# 5 K's: Symbolic Or Functional?



## ActsOfGod (Oct 21, 2014)

Curious to see how you view the 5 K's.  Some people I have talked to ascribe great spiritual significance to each one, but when it come to utility, there is nothing.  For example, almost all of the kirpans I have seen coming from India are not sharp at all.  They're basically a thin strip of metal that has been stamped out in the shape of a kirpan.  It's less functional than a butter knife.

What is the point of wearing such a kirpan?  I guess if you viewed it only symbolically, you wouldn't see a problem.  By that argument, though, you would have no problem wearing a necklace with a small half-inch plastic shaped kirpan on it (after all, it's just the symbol that's important, right?).
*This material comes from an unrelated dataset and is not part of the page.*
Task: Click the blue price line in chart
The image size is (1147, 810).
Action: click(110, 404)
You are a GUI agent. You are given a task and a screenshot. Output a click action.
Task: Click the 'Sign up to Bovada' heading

On the other hand, looking at it purely from a utilitarian perspective, the kangha kept in the hair ensures you always have a means to comb your hair and keep it tidy, no matter where you are.  The kachhera preserve your modesty, etc, etc.

The way I see it: As tools, these 5 K's aid you in living the Gursikhi jeevan/lifestyle, but they in and of themselves don't make you any more or less of anything.  It's like a person who keeps their hair but goes around getting drunk and passed out in bars, etc.  The short-sighted focus from well-meaning folks has resulted in a myopic focus on the instruments instead of the lifestyle.

[AoG]


----------



## eileen (Oct 21, 2014)

I think this is a really deep question and I don't really know the answer in terms of what one "should" believe, but it reminds me of the personal debate in my mind that goes something like this:

If as a female, I choose not to remove any hair, I may do this as a means of accepting Hukam or as a means of trying to reduce Haumai, and there are a lot of layers of personal meaning.

If I then subsequently choose to cover up any body hair with clothing, so that no one who sees me is somehow 'offended' by my choice, does this element of secrecy somehow spoil or undermine my original intent? 

And then I wonder if that one act of adherence of keeping hair would similarly be undermined by other acts, like for example, I can imagine I am somehow measuring my Haumai on a giant scale: +3 points for hair, -1 point for makeup, +1 point for Chunni, -2 points for nail polish, etc.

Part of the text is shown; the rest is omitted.